Police say the accident happened immediately after church service was dismissed at 11:30 a.m. They believe the driver, an 89 year-old man who has not been identified, accidentally hit the gas pedal instead of the brake as he attempted to back out of a handicapped parking spot. The vehicle accelerated backwards, colliding with a parked vehicle before striking the young girl and two of relatives: her grandfather, Ronald Barnett, 65, who was carrying the child; and her aunt, Stephanie Barnett, 40, who was walking with her father and niece. The vehicle then continued speeding backwards, traveling about 50 feet before coming to a stop. It also struck a fire hydrant.
"It shot out like a cannon," witness Patty Reed told the Kansas City Star.
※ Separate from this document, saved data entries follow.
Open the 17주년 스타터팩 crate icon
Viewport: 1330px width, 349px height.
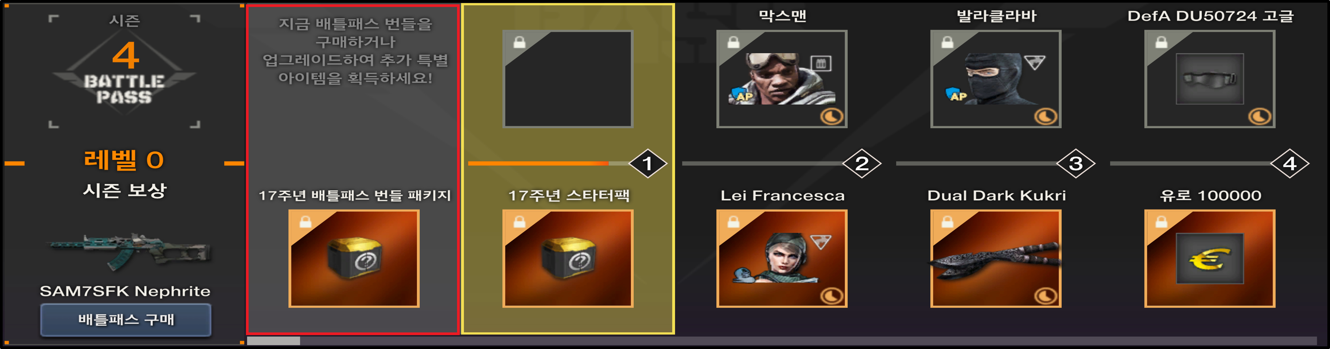pyautogui.click(x=568, y=258)
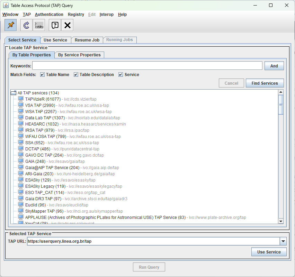Screen dimensions: 295x277
Task: Click the reload toolbar icon
Action: [x=26, y=25]
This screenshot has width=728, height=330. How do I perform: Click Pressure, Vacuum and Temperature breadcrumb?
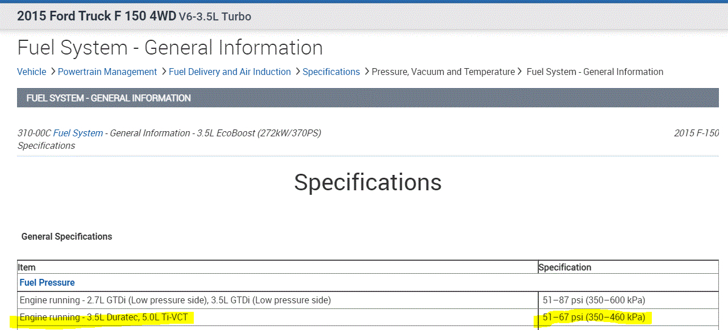(443, 72)
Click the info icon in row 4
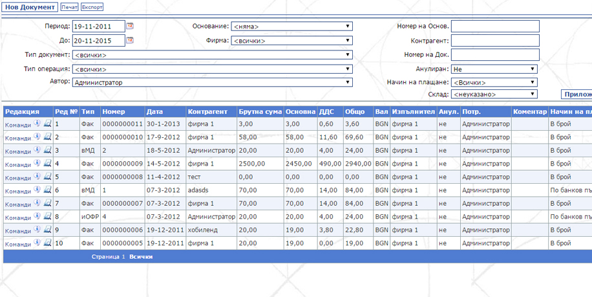The image size is (592, 297). [37, 163]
Reed was parked directly on front of the driver's vehicle when it started to reverse. "Had he gone forward, we wouldn't be here right now."
Ronald and Stephanie Barnett were also taken from the scene by ambulance. They suffered serious injuries, but they are expected to recover. Ronald Barnett was released on Monday, but Stephanie Barnett remains hospitalized.
The driver has not been charged with any crimes, and police say he is cooperating with their continued investigation into the incident. The man is reportedly in good health and has a clean driving record.
Safety concerns surrounding older drivers have received a great deal of media attention in recent weeks. On August 29, a 100 year-old driver backed into a crowd of people at a Los Angeles elementary school. In all, 11 people were struck, including nine children, four of whom were seriously injured. Here again, local law enforcement believes the driver accidentally hit the gas instead of the brake. He too had a valid driver's license and a clean driving history at the time of the crash.
According to the Christian Science Monitor, 16 states are currently reviewing "driving while elderly laws," which would require older drivers to undergo more frequent testing in order to keep their licenses. "A lot of people are looking at this issue right now, trying to figure out something that's workable and politically acceptable," said Julie Rochman of the Insurance Institute for Highway Safety. "To get these bills passed requires a lot of political will, which can be very difficult to muster up."
In Missouri, drivers over 70 must renew their licenses in person every three years. They must take a vision test, but no written or road test is required unless a license has been expired for more than six months.